Australian Open: Serena Williams, Jan 13, 2007
January 13, 2007
THE MODERATOR: Questions for Serena.
Q. What do you expect of yourself here?
SERENA WILLIAMS: What do I expect? I just expect to go out there and most of all have fun. Mostly the things I'm expecting to do are based on my just technical things. I think if I do that well, then I'll be fine.
Q. You have a pretty tough road ahead of you. You could have to face six seeded players, including 1, 2 and 3. Do you think you have your sights set actually on winning?

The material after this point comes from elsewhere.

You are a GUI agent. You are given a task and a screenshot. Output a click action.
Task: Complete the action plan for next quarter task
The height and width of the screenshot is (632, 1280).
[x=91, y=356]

SERENA WILLIAMS: I think, you know, at this point -- I haven't seen the draw. I think last I checked, whoever I play, we both start at 0-0. They wouldn't be up like 3-Love in the beginning. You just have to go out there and play it like that. That's how I look at it.

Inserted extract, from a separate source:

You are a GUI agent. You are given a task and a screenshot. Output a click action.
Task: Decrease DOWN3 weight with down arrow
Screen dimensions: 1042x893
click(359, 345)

Q. Have you been satisfied with your physical conditioning?
SERENA WILLIAMS: Yeah. I've been doing a lot better.
Q. What is the name of the gentleman who was playing with you today? I don't know if he was a coach or just a warmer -- upper. Who is he?
SERENA WILLIAMS: Well, I think that you are talking about Boris. He's from Turkey.
Q. He was the first good Turkish player in my memory. Couldn't remember a second one.
SERENA WILLIAMS: I think he was probably one of the best Turkish players. I don't know many Turkish players, if any.
Q. What is your feeling looking to the situation, without your injuries, without your vacation, the top of the rankings, was your place, belongs to you, first place?
SERENA WILLIAMS: I don't understand your question. I wasn't on vacation. I would have loved to have been.
Q. Without your injuries, do you believe you would be the same No. 1 in the world or not?
SERENA WILLIAMS: I definitely think -- I wouldn't be ranked where I am right now. I think everything happens for -- actually, I don't think anything happens for a reason. But I don't regret anything that's happened to me. When I did get injured and I did get surgery, I did things I would have never been able to do, i.e. spend time with my family, spend time with my sisters. I wouldn't give that up for anything.
I think it was just a learning experience. I've been able to, like I said, spend some time that I've never been able to get back or never be able to have again.
I welcome the challenge of being where I am. Like right now, I just think mentally I'm in a different place. I'm excited to be playing, just to be traveling again, more than anything.
Q. Does it feel strange to come in here unseeded?
SERENA WILLIAMS: No. I haven't really thought about it.
Q. Considering you haven't played since last year's US Open, what happened in Hobart, do you feel like three matches after all that time off is the right preparation for playing here?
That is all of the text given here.